**Selected extract:**
↓↓↓
Re: [PATCH v4] sched/numa: add per-process numa_balancing

From: Peter Zijlstra
Date: Thu Sep 29 2022 - 04:45:36 EST



The alternative to this is ofcourse to have your latency critical
applications use mbind()/set_mempolicy() etc.., because surely, them
being timing critical, they have the infrastructure to do this right?

Because timing critical software doesn't want it's memory spread
randomly, because well random is bad for performance, hmm?

And once numa balancing sees all the memory has an expliciy policy, it
won't touch it.

On Thu, Sep 29, 2022 at 02:43:58PM +0800, Gang Li wrote:

> diff --git a/kernel/sched/fair.c b/kernel/sched/fair.c
> index ef0e6b3e08ff..87215b3776c9 100644
> --- a/kernel/sched/fair.c
> +++ b/kernel/sched/fair.c
> @@ -2818,6 +2818,24 @@ void task_numa_free(struct task_struct *p, bool final)
> }
> }
>
> +inline bool numa_balancing_enabled(struct task_struct *p)

Does this want to be static?

> +{
> + if (p->mm) {
> + int numab = p->mm->numab_enabled;
> +
> + switch (numab) {
> + case NUMAB_ENABLED:
> + return true;
> + case NUMAB_DISABLED:
> + return false;
> + case NUMAB_DEFAULT:
> + break;
> + }
> + }
> +
> + return static_branch_unlikely(&sched_numa_balancing);
> +}

Blergh, this sucks. Now you have the unconditional pointer chasing and
cache-misses. The advantage of sched_numa_balancing was that there is no
overhead when disabled.

Also, "numab" is a weird word.

What about something like:

static inline bool numa_balancing_enabled(struct task_struct *p)
{
if (!static_branch_unlikely(&sched_numa_balancing))
return false;

if (p->mm) switch (p->mm->numa_balancing_mode) {
case NUMA_BALANCING_ENABLED:
return true;
case NUMA_BALANCING_DISABLED:
return false
default:
break;
}

return sysctl_numa_balancing_mode;
}

( Note how that all following the existing 'numa_balancing' wording
without inventing weird new words. )

And then you frob the sysctl and prctl such that sched_numa_balancing
and sysctl_numa_balancing_mode are not tied together just so.
Specifically, I'm thinking you should use static_branch_inc() to count
how many enables you have, one for the default and one for each prctl().
↑↑↑
**Supplied records:**
↓↓↓
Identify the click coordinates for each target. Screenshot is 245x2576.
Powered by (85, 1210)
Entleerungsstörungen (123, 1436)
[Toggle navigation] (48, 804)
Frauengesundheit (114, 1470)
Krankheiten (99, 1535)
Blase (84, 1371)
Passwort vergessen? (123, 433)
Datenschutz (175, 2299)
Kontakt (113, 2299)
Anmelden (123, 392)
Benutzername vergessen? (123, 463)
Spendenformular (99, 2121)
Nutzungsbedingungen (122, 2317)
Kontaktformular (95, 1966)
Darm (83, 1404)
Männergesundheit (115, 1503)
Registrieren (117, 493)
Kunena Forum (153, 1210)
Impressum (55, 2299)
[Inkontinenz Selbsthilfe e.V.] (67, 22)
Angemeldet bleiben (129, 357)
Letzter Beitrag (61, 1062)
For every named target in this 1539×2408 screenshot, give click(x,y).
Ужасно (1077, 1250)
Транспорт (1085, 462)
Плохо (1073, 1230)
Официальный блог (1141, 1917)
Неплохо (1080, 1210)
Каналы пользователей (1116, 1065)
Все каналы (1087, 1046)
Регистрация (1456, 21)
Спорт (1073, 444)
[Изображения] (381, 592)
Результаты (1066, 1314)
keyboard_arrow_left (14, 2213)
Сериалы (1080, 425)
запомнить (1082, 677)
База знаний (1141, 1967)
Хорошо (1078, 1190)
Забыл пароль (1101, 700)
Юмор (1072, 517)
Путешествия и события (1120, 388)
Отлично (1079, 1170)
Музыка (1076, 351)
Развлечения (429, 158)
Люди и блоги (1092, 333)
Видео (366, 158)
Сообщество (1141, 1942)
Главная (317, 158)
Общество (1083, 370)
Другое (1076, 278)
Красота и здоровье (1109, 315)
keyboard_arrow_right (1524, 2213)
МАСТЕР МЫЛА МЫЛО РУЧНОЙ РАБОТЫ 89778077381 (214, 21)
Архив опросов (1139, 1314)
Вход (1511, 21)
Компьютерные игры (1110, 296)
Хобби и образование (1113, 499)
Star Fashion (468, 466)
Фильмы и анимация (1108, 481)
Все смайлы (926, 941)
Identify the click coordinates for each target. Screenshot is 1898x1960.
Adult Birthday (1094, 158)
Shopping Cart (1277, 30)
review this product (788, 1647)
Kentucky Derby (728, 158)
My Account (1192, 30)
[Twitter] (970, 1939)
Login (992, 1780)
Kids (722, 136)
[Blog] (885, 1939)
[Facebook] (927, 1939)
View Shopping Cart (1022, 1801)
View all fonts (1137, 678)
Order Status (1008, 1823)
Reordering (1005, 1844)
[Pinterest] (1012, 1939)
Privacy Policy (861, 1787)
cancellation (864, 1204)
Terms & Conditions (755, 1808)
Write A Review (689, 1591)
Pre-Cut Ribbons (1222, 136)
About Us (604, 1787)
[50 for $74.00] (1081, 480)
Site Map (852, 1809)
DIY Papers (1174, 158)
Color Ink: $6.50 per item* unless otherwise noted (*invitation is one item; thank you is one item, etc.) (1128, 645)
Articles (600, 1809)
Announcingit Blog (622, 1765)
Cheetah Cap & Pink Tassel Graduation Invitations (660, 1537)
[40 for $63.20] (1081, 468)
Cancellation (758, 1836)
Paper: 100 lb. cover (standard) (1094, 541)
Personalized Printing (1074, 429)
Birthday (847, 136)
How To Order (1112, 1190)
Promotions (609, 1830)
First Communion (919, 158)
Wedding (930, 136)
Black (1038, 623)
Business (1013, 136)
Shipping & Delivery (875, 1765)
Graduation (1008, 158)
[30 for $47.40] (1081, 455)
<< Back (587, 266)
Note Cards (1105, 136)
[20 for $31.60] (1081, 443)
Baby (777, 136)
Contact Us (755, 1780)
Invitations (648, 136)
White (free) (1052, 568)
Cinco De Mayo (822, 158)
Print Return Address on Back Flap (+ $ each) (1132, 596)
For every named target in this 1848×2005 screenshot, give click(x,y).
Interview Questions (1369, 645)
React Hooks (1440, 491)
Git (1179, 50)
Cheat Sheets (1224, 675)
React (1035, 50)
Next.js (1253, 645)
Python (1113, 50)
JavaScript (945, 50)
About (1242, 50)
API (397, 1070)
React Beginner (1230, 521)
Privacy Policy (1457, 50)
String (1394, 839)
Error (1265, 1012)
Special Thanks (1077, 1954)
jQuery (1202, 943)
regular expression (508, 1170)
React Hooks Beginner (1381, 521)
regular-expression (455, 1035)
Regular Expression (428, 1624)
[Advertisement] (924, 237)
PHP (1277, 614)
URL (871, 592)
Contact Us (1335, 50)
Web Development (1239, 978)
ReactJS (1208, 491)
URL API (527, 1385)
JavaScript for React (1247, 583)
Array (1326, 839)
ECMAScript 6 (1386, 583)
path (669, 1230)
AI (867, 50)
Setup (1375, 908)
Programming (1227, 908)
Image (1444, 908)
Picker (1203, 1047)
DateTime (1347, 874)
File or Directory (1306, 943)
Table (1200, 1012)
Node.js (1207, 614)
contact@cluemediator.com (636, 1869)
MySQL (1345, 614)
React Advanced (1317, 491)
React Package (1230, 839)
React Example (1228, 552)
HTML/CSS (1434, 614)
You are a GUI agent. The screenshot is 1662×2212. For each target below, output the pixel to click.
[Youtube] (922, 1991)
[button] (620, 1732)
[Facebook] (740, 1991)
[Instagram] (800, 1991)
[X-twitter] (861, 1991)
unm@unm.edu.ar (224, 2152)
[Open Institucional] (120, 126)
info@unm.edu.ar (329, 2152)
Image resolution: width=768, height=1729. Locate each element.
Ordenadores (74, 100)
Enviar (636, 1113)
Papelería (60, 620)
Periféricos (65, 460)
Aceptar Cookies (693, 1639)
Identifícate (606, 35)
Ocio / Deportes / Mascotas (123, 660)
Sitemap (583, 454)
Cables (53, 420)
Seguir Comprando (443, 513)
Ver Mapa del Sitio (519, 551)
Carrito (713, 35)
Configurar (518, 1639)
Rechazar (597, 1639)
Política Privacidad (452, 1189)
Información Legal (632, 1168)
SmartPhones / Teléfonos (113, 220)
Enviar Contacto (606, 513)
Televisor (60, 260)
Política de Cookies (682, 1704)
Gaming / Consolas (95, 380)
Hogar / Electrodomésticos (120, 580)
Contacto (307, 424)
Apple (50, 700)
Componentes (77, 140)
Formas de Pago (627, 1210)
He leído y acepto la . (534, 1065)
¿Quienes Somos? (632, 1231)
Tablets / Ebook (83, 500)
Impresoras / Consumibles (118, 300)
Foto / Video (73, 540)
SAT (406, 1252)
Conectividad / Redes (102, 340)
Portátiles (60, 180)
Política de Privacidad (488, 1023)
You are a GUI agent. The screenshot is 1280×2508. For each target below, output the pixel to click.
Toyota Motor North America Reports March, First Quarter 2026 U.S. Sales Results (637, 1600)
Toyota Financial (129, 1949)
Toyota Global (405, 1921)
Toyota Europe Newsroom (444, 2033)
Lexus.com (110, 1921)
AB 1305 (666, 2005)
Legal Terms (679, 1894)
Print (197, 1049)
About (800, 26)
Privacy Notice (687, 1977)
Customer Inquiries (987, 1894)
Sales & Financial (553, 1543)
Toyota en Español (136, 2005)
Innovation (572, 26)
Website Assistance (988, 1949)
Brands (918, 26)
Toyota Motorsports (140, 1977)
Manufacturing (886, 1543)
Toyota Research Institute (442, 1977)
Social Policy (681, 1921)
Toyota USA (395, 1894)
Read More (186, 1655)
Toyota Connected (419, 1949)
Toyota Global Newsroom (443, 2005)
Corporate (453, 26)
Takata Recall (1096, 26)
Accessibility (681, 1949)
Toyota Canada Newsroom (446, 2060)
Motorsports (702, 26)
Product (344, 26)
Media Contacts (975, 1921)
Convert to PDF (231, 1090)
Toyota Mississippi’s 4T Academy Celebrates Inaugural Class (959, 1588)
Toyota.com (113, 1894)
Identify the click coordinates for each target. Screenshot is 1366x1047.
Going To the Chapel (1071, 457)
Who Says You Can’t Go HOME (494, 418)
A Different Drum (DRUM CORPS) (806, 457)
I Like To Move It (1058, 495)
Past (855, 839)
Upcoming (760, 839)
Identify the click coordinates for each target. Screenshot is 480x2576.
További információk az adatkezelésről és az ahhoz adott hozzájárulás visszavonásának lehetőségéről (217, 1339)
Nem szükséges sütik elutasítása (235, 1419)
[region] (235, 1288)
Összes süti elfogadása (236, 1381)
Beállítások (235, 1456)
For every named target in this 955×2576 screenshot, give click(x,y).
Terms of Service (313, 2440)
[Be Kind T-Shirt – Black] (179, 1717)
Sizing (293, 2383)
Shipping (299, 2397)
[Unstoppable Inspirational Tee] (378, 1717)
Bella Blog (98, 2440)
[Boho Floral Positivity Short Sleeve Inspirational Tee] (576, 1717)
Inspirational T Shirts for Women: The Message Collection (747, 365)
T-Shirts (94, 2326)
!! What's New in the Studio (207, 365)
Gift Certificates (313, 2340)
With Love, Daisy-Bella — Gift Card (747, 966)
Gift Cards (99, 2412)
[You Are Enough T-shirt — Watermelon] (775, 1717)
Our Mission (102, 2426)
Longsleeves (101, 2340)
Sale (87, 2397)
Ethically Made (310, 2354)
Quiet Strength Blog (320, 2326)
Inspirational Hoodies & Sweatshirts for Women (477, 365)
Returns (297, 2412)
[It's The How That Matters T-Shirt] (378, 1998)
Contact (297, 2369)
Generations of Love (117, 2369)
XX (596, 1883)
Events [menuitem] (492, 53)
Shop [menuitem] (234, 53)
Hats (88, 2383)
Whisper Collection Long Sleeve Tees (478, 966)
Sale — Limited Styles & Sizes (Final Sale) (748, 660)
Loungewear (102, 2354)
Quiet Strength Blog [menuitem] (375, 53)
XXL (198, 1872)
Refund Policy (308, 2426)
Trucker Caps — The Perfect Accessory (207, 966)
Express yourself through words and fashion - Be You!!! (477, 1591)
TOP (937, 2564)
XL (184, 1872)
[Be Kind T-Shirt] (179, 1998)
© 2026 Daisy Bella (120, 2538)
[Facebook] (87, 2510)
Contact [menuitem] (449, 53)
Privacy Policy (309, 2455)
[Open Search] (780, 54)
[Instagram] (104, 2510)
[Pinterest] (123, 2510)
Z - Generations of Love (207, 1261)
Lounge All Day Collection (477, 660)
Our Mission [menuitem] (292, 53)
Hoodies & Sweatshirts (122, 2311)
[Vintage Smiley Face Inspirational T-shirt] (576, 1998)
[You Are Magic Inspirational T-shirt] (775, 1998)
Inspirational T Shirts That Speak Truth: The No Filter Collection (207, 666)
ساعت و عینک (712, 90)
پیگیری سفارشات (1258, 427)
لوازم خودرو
↑↑↑
**Tasks to complete:**
A – In the numa_balancing patch review, what advantage of sched_numa_balancing does the reviewer say the new function loses?
B – Print the numa_balancing patch review from "Re: [PATCH v4]" down to "do this right?".
C – Go on with the numa_balancing patch review, picking up after its final sentence.

**Answers to the exercise:**
A – With sched_numa_balancing, there was no overhead when it was disabled.

B –
Re: [PATCH v4] sched/numa: add per-process numa_balancing

From: Peter Zijlstra
Date: Thu Sep 29 2022 - 04:45:36 EST



The alternative to this is ofcourse to have your latency critical
applications use mbind()/set_mempolicy() etc.., because surely, them
being timing critical, they have the infrastructure to do this right?

C –
Then it all just works.

> @@ -11581,8 +11599,10 @@ static void task_tick_fair(struct rq *rq, struct task_struct *curr, int queued)
> entity_tick(cfs_rq, se, queued);
> }
>
> - if (static_branch_unlikely(&sched_numa_balancing))
> +#ifdef CONFIG_NUMA_BALANCING
> + if (numa_balancing_enabled(curr))
> task_tick_numa(rq, curr);
> +#endif
>
> update_misfit_status(curr, rq);
> update_overutilized_status(task_rq(curr));

Surely you can make that #ifdef go away without much effort.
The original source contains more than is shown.